His beginning was classic rags to riches. A Caribbean bastard of a mother jailed for adultery and a father who failed in business, he had to go to work at age eleven. Making something of himself, he had confidence, spoke with a pleasant voice, and peered deeply into the eyes of others. Moved to America, he rose through the ranks in war and peace. America, in those days, truly was a land of opportunity for the humblest immigrants.
Hamilton allied himself with others of scanty scruples, one being fellow immigrant Robert Morris. Like Hamilton, Morris had a Scotsman father, but unlike Hamilton his father was rich. How they enriched themselves was not a matter of morals.
Morris would sell the ragged Continental Army faulty military supplies at outrageous prices, enfeebling the already feeble bluecoat army. A frustrated General George Washington complained that the military contractor at home was a second front worse than the enemy in the field since the latter may be defeated while the former is as intractable as soldiers cussing.
Later Morris enticed Ben Franklin to join him in a land speculation deal. Ben lost all his money but being lovable his friends bailed him out. Years later, Morris set up an even bigger deal and lost all his own money. Not being nearly so lovable, he died friendless in abject poverty.
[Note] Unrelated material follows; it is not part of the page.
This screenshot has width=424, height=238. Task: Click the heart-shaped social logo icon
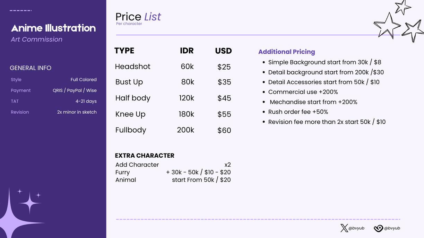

Friend Hamilton died rich.
While both were in Congress, Hamilton put Morris in charge of the first National Bank which had been set up to house the gift of gold from the French king, Louis XVI (who was thinking less gift, more loan, silly him). Morris and friends (including Hamilton is not easy to show) did a series of paper transactions. They lent the gold to themselves, used it to buy the bank, and paid themselves enormous salaries and dividends.
Additionally, they printed too much currency, inflaming inflation, inflating land prices, further enriching land speculators. When their banknotes lost value, they refused to redeem them, preferring to keep the gold for themselves. Essentially, they legally looted the US’s first national bank.
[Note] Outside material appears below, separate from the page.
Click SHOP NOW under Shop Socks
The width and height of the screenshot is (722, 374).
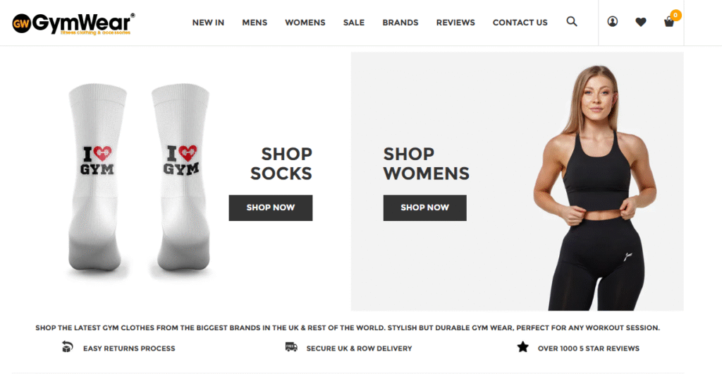(x=271, y=207)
At the end of the war, Hamilton offered the crown to Washington—the colonies’s biggest landowner—this just after people had fought and died to rid themselves of a crown.
After the war as President Washington’s Secretary of Treasury, Hamilton refused to redeem the scrip that the inchoate United States used to pay their soldiers, claiming the US lacked the funds. After years of waiting, soldiers faced the fact that the word of Washington and of Hamilton was no good. The soldier farmers had to sell the scrip for whatever they could get. Only after Hamilton’s cohorts bought it up for pennies on the dollar, then did Hamilton redeem it at face value. Those few insiders got to legally steal the earnings of those many who’d put their lives on the line.
Hamilton’s party, the Federalists, then the majority in Congress (thanks to the popularity of George Washington), passed its Whiskey Act, to service the national debt, they said, swollen by war and redeeming scrip. The tax on whiskey fell on frontier growers of corn who must distill their crop in order to ship it, since corn itself would rot on the long journey to big cities on the eastern seaboard. As city land is so much more valuable than country land, farmers instead proposed a tax on land. They knew about the tax as it was the first William Penn’s settlers levied two centuries earlier.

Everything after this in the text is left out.